= EXERCISE GOAL =
Reproduce the listing that follows so that each line matches the original exactly.

= DATA UNDER STUDY =
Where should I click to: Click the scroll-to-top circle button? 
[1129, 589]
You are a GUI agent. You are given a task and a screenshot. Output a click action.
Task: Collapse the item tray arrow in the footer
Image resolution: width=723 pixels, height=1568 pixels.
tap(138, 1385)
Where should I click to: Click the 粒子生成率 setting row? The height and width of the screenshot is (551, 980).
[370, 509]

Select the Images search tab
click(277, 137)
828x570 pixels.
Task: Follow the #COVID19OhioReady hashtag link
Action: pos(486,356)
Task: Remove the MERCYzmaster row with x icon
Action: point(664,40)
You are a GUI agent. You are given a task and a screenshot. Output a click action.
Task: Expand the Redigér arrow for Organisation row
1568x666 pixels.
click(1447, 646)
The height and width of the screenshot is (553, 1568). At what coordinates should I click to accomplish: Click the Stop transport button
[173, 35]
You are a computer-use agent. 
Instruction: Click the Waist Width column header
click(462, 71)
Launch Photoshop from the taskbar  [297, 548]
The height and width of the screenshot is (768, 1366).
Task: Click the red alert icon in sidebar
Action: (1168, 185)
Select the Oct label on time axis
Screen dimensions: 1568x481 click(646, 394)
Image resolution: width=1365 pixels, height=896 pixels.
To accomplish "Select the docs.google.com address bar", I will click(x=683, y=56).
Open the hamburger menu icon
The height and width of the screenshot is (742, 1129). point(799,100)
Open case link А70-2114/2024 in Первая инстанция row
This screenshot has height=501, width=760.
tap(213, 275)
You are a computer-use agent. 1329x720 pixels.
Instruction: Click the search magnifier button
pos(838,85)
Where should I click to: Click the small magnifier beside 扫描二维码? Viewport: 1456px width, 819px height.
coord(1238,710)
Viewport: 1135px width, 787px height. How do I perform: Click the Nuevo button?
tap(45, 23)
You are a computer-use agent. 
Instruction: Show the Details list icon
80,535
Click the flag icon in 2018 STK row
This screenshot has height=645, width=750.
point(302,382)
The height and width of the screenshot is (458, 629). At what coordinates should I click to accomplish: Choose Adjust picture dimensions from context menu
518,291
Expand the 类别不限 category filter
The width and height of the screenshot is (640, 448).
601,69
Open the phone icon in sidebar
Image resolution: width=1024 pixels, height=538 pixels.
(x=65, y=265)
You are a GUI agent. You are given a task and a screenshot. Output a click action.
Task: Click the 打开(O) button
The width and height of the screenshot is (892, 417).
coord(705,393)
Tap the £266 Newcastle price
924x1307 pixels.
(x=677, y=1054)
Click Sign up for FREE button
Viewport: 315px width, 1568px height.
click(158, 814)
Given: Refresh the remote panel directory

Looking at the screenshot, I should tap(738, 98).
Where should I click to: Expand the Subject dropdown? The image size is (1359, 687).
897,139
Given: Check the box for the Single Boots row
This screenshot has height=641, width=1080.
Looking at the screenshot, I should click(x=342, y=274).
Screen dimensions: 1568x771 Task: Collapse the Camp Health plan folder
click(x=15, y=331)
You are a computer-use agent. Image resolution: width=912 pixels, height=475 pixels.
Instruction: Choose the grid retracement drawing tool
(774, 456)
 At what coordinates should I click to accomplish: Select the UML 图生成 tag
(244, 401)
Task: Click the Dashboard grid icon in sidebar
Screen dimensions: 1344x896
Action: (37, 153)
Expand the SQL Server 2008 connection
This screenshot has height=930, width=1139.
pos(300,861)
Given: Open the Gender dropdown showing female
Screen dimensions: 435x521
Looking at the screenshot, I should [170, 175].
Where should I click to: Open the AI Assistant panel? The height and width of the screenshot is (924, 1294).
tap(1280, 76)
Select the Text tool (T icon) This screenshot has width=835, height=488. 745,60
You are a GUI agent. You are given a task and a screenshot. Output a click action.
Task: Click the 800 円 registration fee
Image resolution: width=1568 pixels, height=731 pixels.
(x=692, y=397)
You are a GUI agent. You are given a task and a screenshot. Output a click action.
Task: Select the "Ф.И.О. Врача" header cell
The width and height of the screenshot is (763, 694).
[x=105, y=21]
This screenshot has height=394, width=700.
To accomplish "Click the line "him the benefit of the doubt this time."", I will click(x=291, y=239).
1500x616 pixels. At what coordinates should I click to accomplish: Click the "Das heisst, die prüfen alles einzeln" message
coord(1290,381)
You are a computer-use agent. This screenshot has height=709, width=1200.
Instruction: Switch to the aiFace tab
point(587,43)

= SOLUTION BELOW =
Where should I click to: Click the scroll-to-top circle button? 
[1129, 589]
You are a GUI agent. You are given a task and a screenshot. Output a click action.
Task: Collapse the item tray arrow in the footer
Image resolution: width=723 pixels, height=1568 pixels.
tap(138, 1385)
Where should I click to: Click the 粒子生成率 setting row? The height and width of the screenshot is (551, 980).
[370, 509]

Select the Images search tab
click(277, 137)
828x570 pixels.
Task: Follow the #COVID19OhioReady hashtag link
Action: pos(486,356)
Task: Remove the MERCYzmaster row with x icon
Action: point(664,40)
You are a GUI agent. You are given a task and a screenshot. Output a click action.
Task: Expand the Redigér arrow for Organisation row
1568x666 pixels.
click(1447, 646)
The height and width of the screenshot is (553, 1568). At what coordinates should I click to accomplish: Click the Stop transport button
[173, 35]
You are a computer-use agent. 
Instruction: Click the Waist Width column header
click(462, 71)
Launch Photoshop from the taskbar  [297, 548]
The height and width of the screenshot is (768, 1366).
Task: Click the red alert icon in sidebar
Action: (1168, 185)
Select the Oct label on time axis
Screen dimensions: 1568x481 click(646, 394)
Image resolution: width=1365 pixels, height=896 pixels.
To accomplish "Select the docs.google.com address bar", I will click(x=683, y=56).
Open the hamburger menu icon
The height and width of the screenshot is (742, 1129). point(799,100)
Open case link А70-2114/2024 in Первая инстанция row
This screenshot has height=501, width=760.
tap(213, 275)
You are a computer-use agent. 1329x720 pixels.
Instruction: Click the search magnifier button
pos(838,85)
Where should I click to: Click the small magnifier beside 扫描二维码? Viewport: 1456px width, 819px height.
coord(1238,710)
Viewport: 1135px width, 787px height. How do I perform: Click the Nuevo button?
tap(45, 23)
You are a computer-use agent. 
Instruction: Show the Details list icon
80,535
Click the flag icon in 2018 STK row
This screenshot has height=645, width=750.
point(302,382)
The height and width of the screenshot is (458, 629). At what coordinates should I click to accomplish: Choose Adjust picture dimensions from context menu
518,291
Expand the 类别不限 category filter
The width and height of the screenshot is (640, 448).
601,69
Open the phone icon in sidebar
Image resolution: width=1024 pixels, height=538 pixels.
(x=65, y=265)
You are a GUI agent. You are given a task and a screenshot. Output a click action.
Task: Click the 打开(O) button
The width and height of the screenshot is (892, 417).
coord(705,393)
Tap the £266 Newcastle price
924x1307 pixels.
(x=677, y=1054)
Click Sign up for FREE button
Viewport: 315px width, 1568px height.
click(158, 814)
Given: Refresh the remote panel directory

Looking at the screenshot, I should tap(738, 98).
Where should I click to: Expand the Subject dropdown? The image size is (1359, 687).
897,139
Given: Check the box for the Single Boots row
This screenshot has height=641, width=1080.
Looking at the screenshot, I should click(x=342, y=274).
Screen dimensions: 1568x771 Task: Collapse the Camp Health plan folder
click(x=15, y=331)
You are a computer-use agent. Image resolution: width=912 pixels, height=475 pixels.
Instruction: Choose the grid retracement drawing tool
(774, 456)
 At what coordinates should I click to accomplish: Select the UML 图生成 tag
(244, 401)
Task: Click the Dashboard grid icon in sidebar
Screen dimensions: 1344x896
Action: (37, 153)
Expand the SQL Server 2008 connection
This screenshot has height=930, width=1139.
pos(300,861)
Given: Open the Gender dropdown showing female
Screen dimensions: 435x521
Looking at the screenshot, I should [170, 175].
Where should I click to: Open the AI Assistant panel? The height and width of the screenshot is (924, 1294).
tap(1280, 76)
Select the Text tool (T icon) This screenshot has width=835, height=488. 745,60
You are a GUI agent. You are given a task and a screenshot. Output a click action.
Task: Click the 800 円 registration fee
Image resolution: width=1568 pixels, height=731 pixels.
(x=692, y=397)
You are a GUI agent. You are given a task and a screenshot. Output a click action.
Task: Select the "Ф.И.О. Врача" header cell
The width and height of the screenshot is (763, 694).
[x=105, y=21]
This screenshot has height=394, width=700.
To accomplish "Click the line "him the benefit of the doubt this time."", I will click(x=291, y=239).
1500x616 pixels. At what coordinates should I click to accomplish: Click the "Das heisst, die prüfen alles einzeln" message
coord(1290,381)
You are a computer-use agent. This screenshot has height=709, width=1200.
Instruction: Switch to the aiFace tab
point(587,43)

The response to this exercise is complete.